[LP] Suuns – Hold/Still

Fort de deux albums acclamés par la critique, « Zeroes QC » et « Images du futur », et du projet plus électronique en collaboration avec Jerusalem In My Heart de l’année dernière, Suuns continue de nous émerveiller avec son art-rock sombre et expérimental sur « Hold/Still ».

Suuns - Hold Still

Le quatuor de Montréal, signé par Secretly Canadian – gage de qualité s’il en est-, a développé, chanson après chanson, un univers unique et reconnaissable entre mille, en jonglant continuellement avec des influences diverses comme le krautrock lancinant de Neu!, la musique expérimentale explosive de Liars ou encore le post-punk torturé de Clinic, afin de produire des albums se démarquant non seulement par leur qualité mais aussi par leur profondeur. Et, sur ce nouvel album, on retrouve bien certains éléments caractéristiques du son du groupe, comme la voix à la limite du murmure de Ben Shemie, les nappes éthérées de synthé ou les guitares criardes ; mais le groupe ne se repose pas pour autant sur ses lauriers et explore toujours de nouveaux chemins, de nouvelles façons d’enrichir et d’étendre son univers musical.

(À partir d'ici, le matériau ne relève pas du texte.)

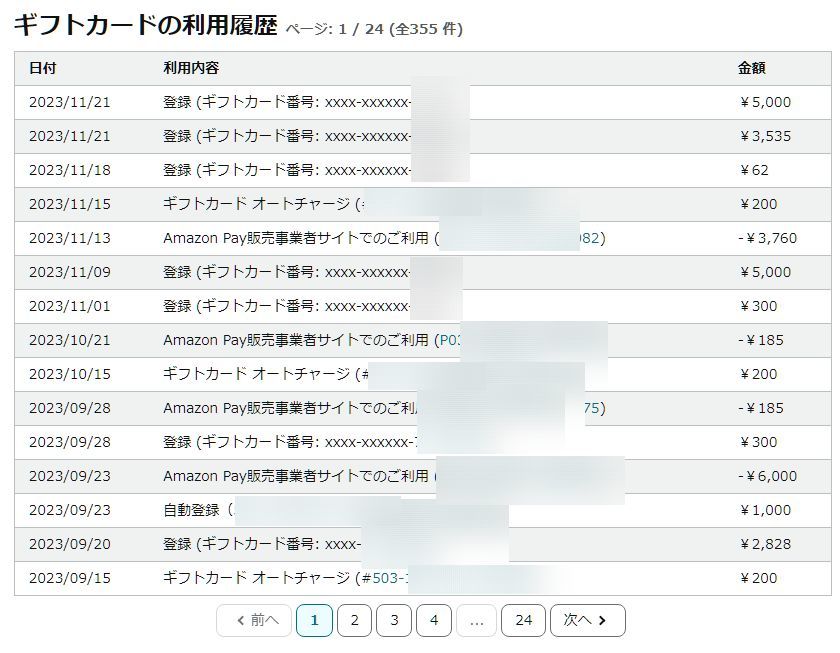Click the link ending in 082
840x653 pixels.
click(x=590, y=238)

Shemie a ainsi dit du processus de création de « Hold/Still » que Suuns avait passé beaucoup de temps à « déconstruire les chansons » et à leur donner une « trajectoire ouverte », amenant une certaine dialectique entre la sensation d’être ballotté dans un ouragan artistique au sein duquel la moindre bourrasque sonore a une importance unique, et l’expérience de nuit noire suintant de chaque note. Or, qui dit ténèbres dit clair-obscur. Et il semble que c’est le premier single, « Translate », qui est également la première chanson à avoir été composée pour l’album et la dernière à avoir été travaillée en studio, qui l’incarne : cela, avec le riff nerveux de Joseph Yarmush s’ornant d’une ligne de basse ensorceleuse au synthé et d’un beat froid et implacable, afin de délivrer une rage contenue, un groove déchirant et noctambule, à l’image du filtre coloré sublimant le clip.

Cet album se démarque avant tout par sa noirceur omniprésente : on est englobé dans une nuit sombre, étouffante et polymorphe. Plusieurs chansons prennent ainsi leur origine dans des ballades mélancoliques à base de guitare/voix, pour évoluer d’une façon typique de Suuns. L’ode ténébreuse « Brainwash » paraît percutée en plein vol par une percussion lourde à la Modeselektor ; « Nobody Can Save Me Now » abandonne son objectif narratif premier pour se transformer en un Drone nihiliste ; alors que, dans « Mortise and Tenon », Ben s’accroche à son histoire sans se soucier de l’expérimentation instrumentale contenant, couvrant ou au contraire sublimant sa voix pour finalement se prendre au jeu en finissant avec une distorsion. On retrouve, sur cet album à l’éclectisme époustouflant, de multiples univers qui s’y regroupent, se séparent et forment un spectre émotionnel allant du très obsédant « Careful » au krautrock aérien et diligent se développant sur plus de sept minutes au plaintif « Paralyser », en passant par le colérique et entêtant « Resistance », dans lequel les guitares à fleur de peau répondent à un drone prenant petit-à-petit le contrôle de l’environnement sonore.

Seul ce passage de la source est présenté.